Sunday 14 November 2010

REVIEW The Anatomy of Ghosts by Andrew Taylor



"The place was a trap, and animals caught in traps cannot escape one another."

Ah, it has been a fortunate reading week here on the rocky edge of Devon. First, Michelle Paver's chilling Dark Matter, and now The Anatomy of Ghosts, by Andrew Taylor, a contender for the best book I have read all year.

The title is partially misleading, in that this is not a conventional ghost story by any means. The haunting in these pages is more in the minds of the characters, more the trouble in their souls, memories and dreams, than in spectral happenings. But I say partially, because there are fleeting shades of the other kind too, barely understood by the characters, perhaps not even real, but all the more powerful for that. The climax of the novel is quite superb in this regard, and will stay with the reader for a very long time.

The novel is set in 1786, in the fictional Jerusalem College Cambridge, where the ghost of Sylvia Whichcote is said to be stalking the grounds only days after her death by drowning. One of the students, Frank Oldershaw, claims to have seen the ghost and having apparently lost his wits has been confined in an asylum. His mother, Lady Anne Oldershaw, recruits John Holdsworth, the author of a chapbook de-bunking ghosts (The Anatomy of Ghosts of the book's title), to travel to Cambridge to return her son to sanity. Holdsworth has more than his own share of ghosts to go with him, and we know from the outset that the investigation will tax him to the limit.

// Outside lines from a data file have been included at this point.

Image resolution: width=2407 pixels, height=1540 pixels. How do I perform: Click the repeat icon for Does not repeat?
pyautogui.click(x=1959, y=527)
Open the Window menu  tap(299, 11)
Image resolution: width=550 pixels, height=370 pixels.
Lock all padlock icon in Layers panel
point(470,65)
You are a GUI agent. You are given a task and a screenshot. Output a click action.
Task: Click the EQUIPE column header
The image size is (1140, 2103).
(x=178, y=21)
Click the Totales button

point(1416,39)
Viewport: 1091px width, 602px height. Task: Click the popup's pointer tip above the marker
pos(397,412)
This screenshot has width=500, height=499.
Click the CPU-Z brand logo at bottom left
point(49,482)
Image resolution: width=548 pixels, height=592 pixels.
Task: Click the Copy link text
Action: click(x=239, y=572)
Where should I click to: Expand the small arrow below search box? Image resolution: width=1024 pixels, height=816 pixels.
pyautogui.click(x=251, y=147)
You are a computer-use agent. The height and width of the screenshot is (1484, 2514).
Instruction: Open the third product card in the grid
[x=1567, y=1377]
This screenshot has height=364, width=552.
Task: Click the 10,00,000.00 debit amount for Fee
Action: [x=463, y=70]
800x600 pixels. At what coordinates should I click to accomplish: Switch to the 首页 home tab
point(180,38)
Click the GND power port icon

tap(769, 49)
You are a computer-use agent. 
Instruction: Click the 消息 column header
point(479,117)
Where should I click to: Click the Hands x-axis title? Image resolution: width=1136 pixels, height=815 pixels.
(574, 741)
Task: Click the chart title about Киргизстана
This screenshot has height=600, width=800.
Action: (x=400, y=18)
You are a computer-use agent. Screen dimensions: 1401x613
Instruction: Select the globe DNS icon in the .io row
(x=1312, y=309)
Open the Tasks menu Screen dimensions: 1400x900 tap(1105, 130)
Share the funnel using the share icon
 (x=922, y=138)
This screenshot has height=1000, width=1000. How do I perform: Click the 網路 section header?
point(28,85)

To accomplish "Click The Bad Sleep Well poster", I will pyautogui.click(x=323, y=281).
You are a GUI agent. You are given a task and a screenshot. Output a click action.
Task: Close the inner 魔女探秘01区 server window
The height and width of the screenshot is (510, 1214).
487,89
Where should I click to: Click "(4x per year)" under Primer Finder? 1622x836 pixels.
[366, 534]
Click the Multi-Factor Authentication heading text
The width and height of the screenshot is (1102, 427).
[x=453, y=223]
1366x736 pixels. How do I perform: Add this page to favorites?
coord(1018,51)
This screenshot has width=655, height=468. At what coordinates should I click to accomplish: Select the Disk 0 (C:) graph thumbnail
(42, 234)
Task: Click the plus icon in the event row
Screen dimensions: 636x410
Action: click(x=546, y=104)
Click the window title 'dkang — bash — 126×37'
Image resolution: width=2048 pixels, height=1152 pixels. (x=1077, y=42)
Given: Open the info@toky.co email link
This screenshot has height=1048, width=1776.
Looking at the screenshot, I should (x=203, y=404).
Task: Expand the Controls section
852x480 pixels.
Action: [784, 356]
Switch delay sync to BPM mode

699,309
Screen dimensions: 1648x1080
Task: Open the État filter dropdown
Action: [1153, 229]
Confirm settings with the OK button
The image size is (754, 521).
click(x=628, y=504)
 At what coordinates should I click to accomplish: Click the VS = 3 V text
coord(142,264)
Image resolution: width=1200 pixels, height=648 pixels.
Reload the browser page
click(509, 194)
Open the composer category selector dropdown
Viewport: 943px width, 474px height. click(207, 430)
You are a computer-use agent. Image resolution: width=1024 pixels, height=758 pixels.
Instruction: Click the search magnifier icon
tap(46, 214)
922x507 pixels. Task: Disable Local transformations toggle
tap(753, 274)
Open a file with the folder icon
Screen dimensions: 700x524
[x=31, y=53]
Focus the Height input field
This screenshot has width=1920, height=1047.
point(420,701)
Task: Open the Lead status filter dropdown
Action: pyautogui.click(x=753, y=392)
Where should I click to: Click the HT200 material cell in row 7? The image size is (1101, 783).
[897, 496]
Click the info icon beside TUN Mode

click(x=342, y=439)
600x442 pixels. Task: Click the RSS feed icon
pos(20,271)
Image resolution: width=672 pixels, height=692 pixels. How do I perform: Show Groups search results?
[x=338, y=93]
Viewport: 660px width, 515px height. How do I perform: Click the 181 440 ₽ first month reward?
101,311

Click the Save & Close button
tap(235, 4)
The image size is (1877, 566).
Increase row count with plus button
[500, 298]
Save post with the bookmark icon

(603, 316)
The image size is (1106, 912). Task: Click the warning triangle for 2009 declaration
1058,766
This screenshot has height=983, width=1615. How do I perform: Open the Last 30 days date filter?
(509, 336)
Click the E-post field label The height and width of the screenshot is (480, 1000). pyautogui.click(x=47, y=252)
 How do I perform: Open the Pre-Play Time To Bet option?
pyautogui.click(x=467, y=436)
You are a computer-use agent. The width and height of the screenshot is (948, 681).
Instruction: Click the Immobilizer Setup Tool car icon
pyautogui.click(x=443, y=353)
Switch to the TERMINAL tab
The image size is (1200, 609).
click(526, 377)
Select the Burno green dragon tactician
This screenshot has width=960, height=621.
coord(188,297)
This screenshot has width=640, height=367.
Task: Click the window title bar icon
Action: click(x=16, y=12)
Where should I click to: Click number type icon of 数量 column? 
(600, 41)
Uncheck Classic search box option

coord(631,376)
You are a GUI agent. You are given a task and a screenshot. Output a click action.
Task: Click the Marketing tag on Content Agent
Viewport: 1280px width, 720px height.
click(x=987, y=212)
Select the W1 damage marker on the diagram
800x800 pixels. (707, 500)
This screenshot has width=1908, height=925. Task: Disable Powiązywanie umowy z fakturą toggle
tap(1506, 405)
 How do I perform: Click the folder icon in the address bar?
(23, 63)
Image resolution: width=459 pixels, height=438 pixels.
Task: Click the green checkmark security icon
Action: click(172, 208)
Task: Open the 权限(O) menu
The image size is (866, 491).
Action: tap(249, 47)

Once Oldershaw arrives at the College, we can delight in one of the tested and true mystery staples - the investigating outsider in cloistered community - that has produced some of the great classics. The Name of the Rose, is an example, or Death in Holy Orders by PD James and Dissolution by CJ Sansom. Shutter Island by Dennis Lehane is another contemporary-ish example. My favourite is The Unburied by Charles Palliser. What this device does, I think, is increase the tension by allowing us to share the outsider status of the investigator, the paranoia engendered by a world unfamiliar only to our protagonist, but completely understood by the resident many. Who does Holdsworth trust? Who do we trust? Can we trust Holdsworth? Taylor's evocation of the ramshackle and slightly sinister college is outstanding. Ulimately, Holdsworth could disappear here and no one would know - he would simply be folded into the dark staircases and alleys and forgotten to an "outside" world.

It's clear early on that the solution to the mystery of Sylvia Whichcote's death will be earthbound, but it is also clear that the supernatural will play its part - not in some senses as part of the direct progress of the plot, but as something so ever-present as the weather or the change from day to night that it impinges on the actions of the characters and the atmosphere of the novel. It is all the more haunting for this, and these passages where dimensions brush past each other are beautifully written. It is such an effective treatment, and reveals so much more about our relationship with the unknown than many books with more scares, gore and ghouls per chapter than in this entire novel.

It is a thought provoking, wonderful book.

"More ghosts ... It seems that we constantly manufacture them. We are factories of ghosts."